# Requirement A
In the article on Britain's plan to relocate migrants to Rwanda, where did Boris Johnson give his speech announcing the plan?
# Requirement B
Extend the article on Britain's plan to relocate migrants to Rwanda, picking up after its final sentence.

# Source text
^^^^^^^^^^^^^^^^
Britain has announced plans to send migrants and refugees who cross the Channel thousands of miles away — to Rwanda. The deal announced on Thursday led to widespread criticism.
"From today... anyone entering the UK illegally as well as those who have arrived illegally since January 1 may now be relocated to Rwanda," UK Prime Minister Boris Johnson said in a speech near Dover in southeastern England. "Rwanda will have the capacity to resettle tens of thousands of people in the years ahead."
Johnson added that the plan of sending migrants some 4,000 miles away to Rwanda rather than keeping them in the UK while processing their asylum claims will serve as a "considerable deterrent" over time.
Prime Minister Johnson had been elected into office partly on promises to curb irregular immigration following Brexit, but his term has so far been marked by record numbers of Channel crossings; last year, the number of migrants and refugees crossing the Channel more than tripled compared to the previous year.
^^^^^^^^^^^^^^^^
# Excerpted data
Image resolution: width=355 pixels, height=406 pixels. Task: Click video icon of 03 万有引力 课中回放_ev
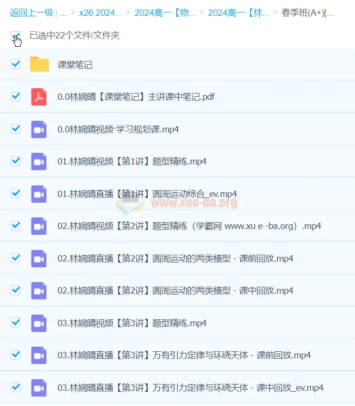tap(39, 388)
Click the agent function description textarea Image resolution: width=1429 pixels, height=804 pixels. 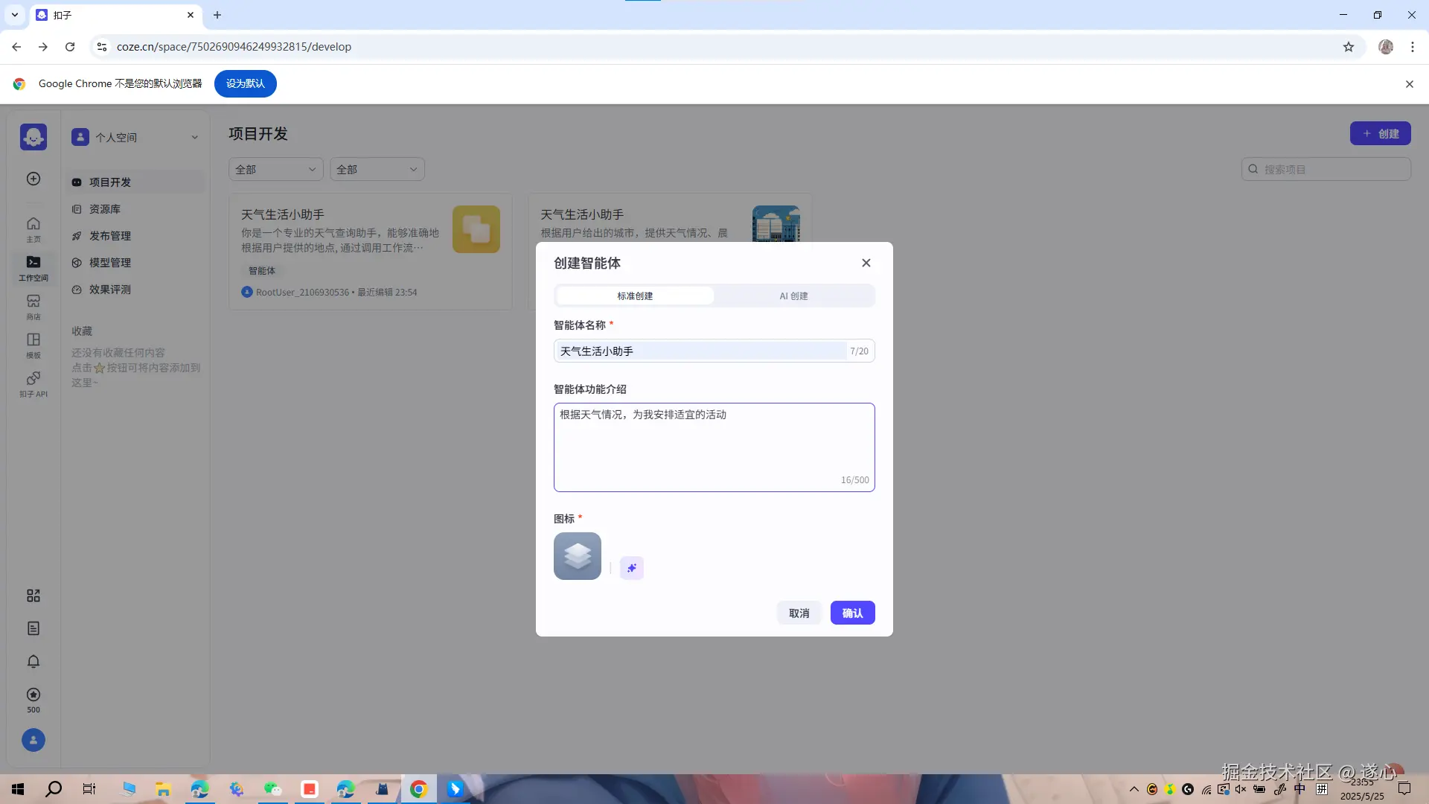click(714, 447)
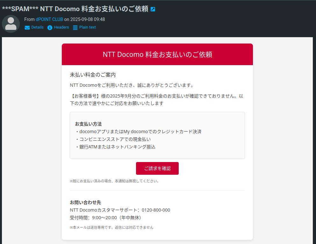Open message in new window icon
Screen dimensions: 316x244
pos(153,9)
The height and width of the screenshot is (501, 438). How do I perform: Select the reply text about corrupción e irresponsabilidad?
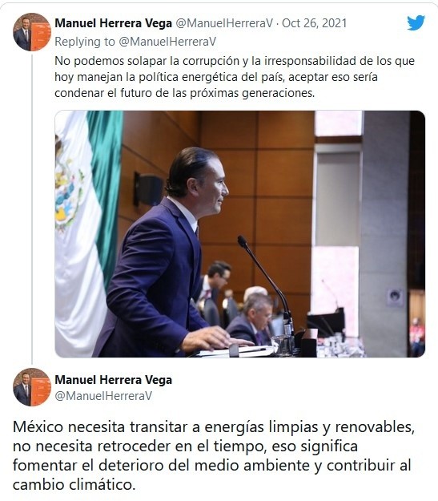pyautogui.click(x=235, y=77)
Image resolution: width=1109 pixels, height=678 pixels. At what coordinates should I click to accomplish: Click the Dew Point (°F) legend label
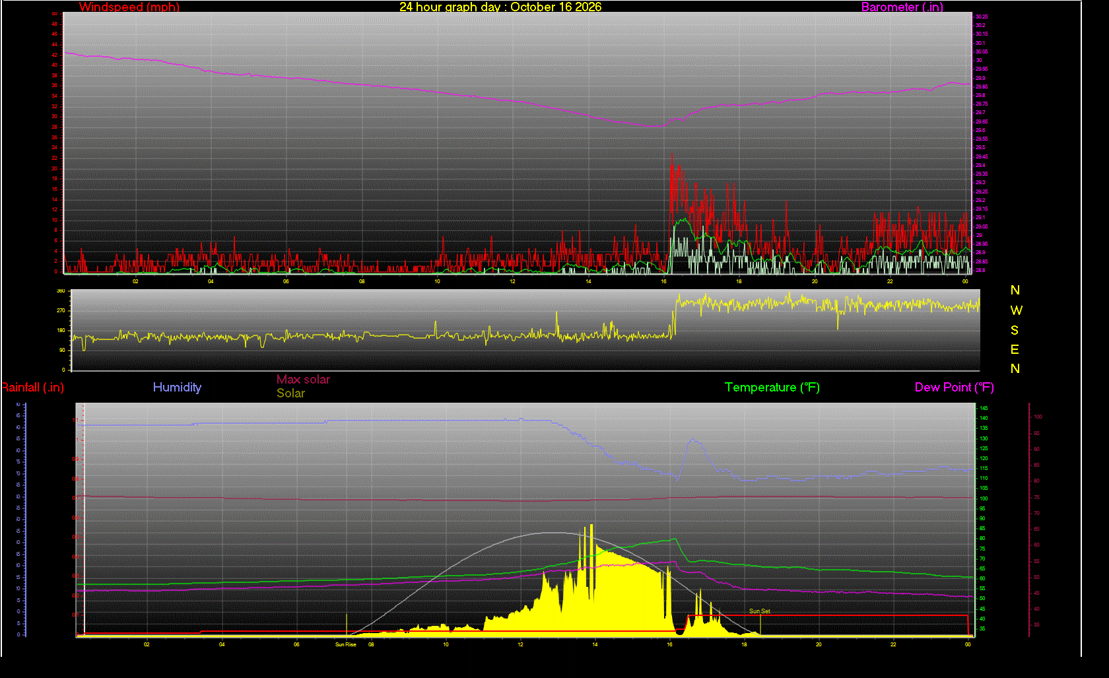[955, 388]
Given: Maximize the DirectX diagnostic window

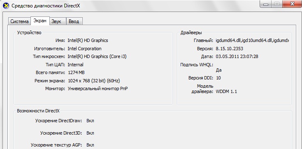Looking at the screenshot, I should pos(277,4).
^^^^^^^^^^^^^^^^
# Task answer A
Near Dover in southeastern England.

# Task answer B
Young, male and migrant
The deal with Rwanda is intended to be funded by the UK at a cost of up to £120 million (€144 million). Under the plan, unsuccessful asylum seekers would be integrated into communities in Rwanda and opt to remain there or return to their home countries.
"This is about ensuring that people are protected, respected, and empowered to further their own ambitions and settle permanently in Rwanda if they choose," said Rwandan Foreign Minister Vincent Biruta after a visit with British Home Secretary Priti Patel, who refers to the deal as an "economic development partnership."
"Rwanda welcomes this partnership with the United Kingdom to host asylum seekers and migrants, and offer them legal pathways to residence" Biruta added.
Despite being the smallest African country in the region, Rwanda is increasingly trying to position itself as an immigration destination | Photo: DW
UK Secretary of State for Wales Simon Hart outlined some more early details of the scheme, highlighting that the plan was primarily focused on single young men coming to the UK in search of economic opportunities:
"This is about male economic migrants in the main. There is a different set of issues with women and children," he told Sky News.
Around 90 percent of UK migrant arrivals last year were male, and three-quarters were men aged between 18 and 39.
Opposition to 'unethical' plans
The plan to send migrants to Rwanda drew criticism — not only from opposition politicians. Home Secretary Patel's Labour party counterpart, Shadow Home Secretary Yvette Cooper, commented that "Patel's Rwanda plan is extortionate as well as unworkable and unethical."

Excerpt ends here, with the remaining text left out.